TASK REQUIREMENTS ->
Narrow the data below down to the lines containing "target".

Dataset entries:
*** Begin section ***
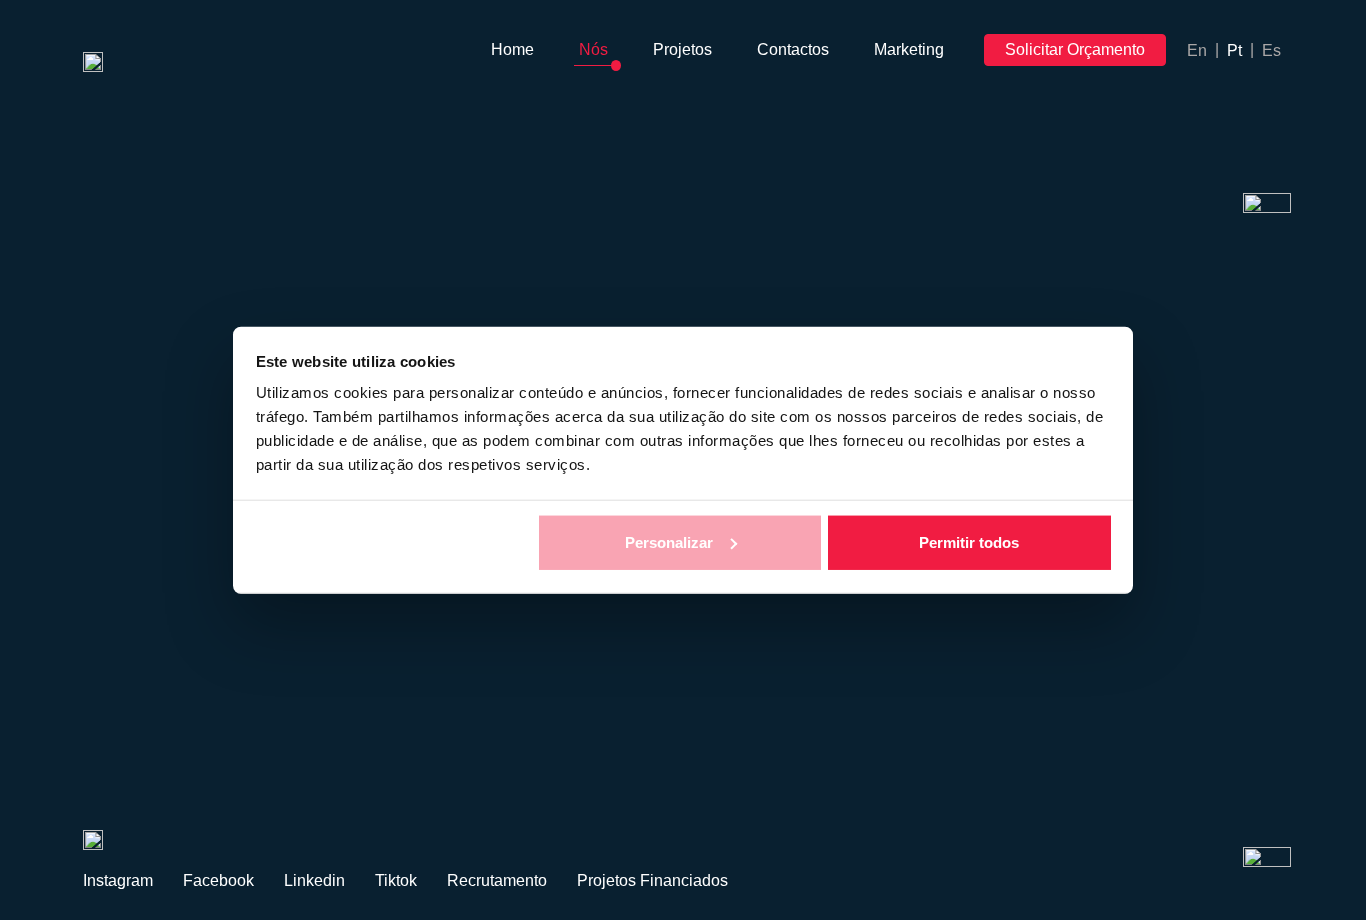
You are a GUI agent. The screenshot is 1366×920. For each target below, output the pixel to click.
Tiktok (396, 880)
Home (512, 49)
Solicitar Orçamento (1075, 49)
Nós (593, 49)
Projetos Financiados (652, 880)
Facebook (218, 880)
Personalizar (669, 541)
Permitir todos (969, 541)
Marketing (909, 49)
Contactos (793, 49)
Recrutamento (497, 880)
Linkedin (314, 880)
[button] (103, 740)
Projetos (682, 49)
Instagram (118, 880)
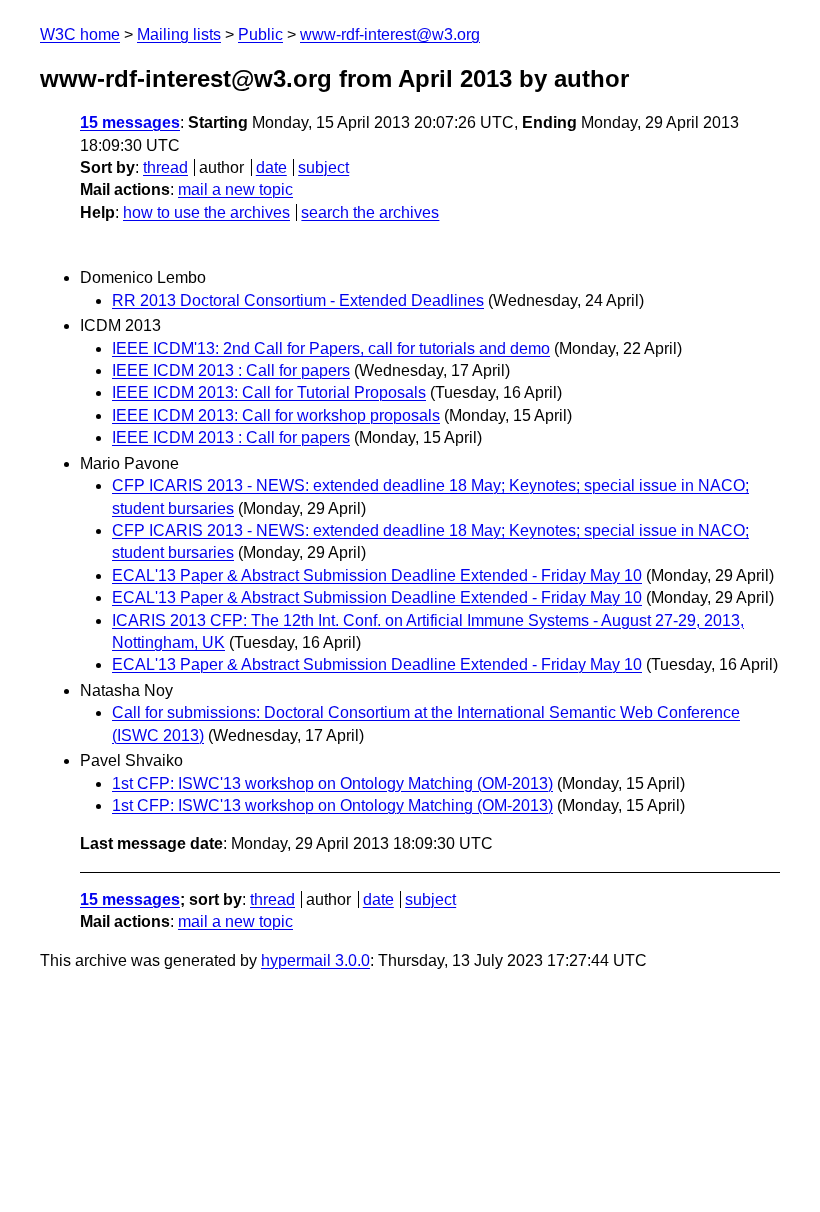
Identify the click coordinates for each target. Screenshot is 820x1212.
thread (165, 167)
*** End section ***
EXERCISE SOLUTION ->
You are a GUI agent. The screenshot is 1366×920. For each target below, output the pixel to click.
Identify the click coordinates for each target. Screenshot is 820x1212.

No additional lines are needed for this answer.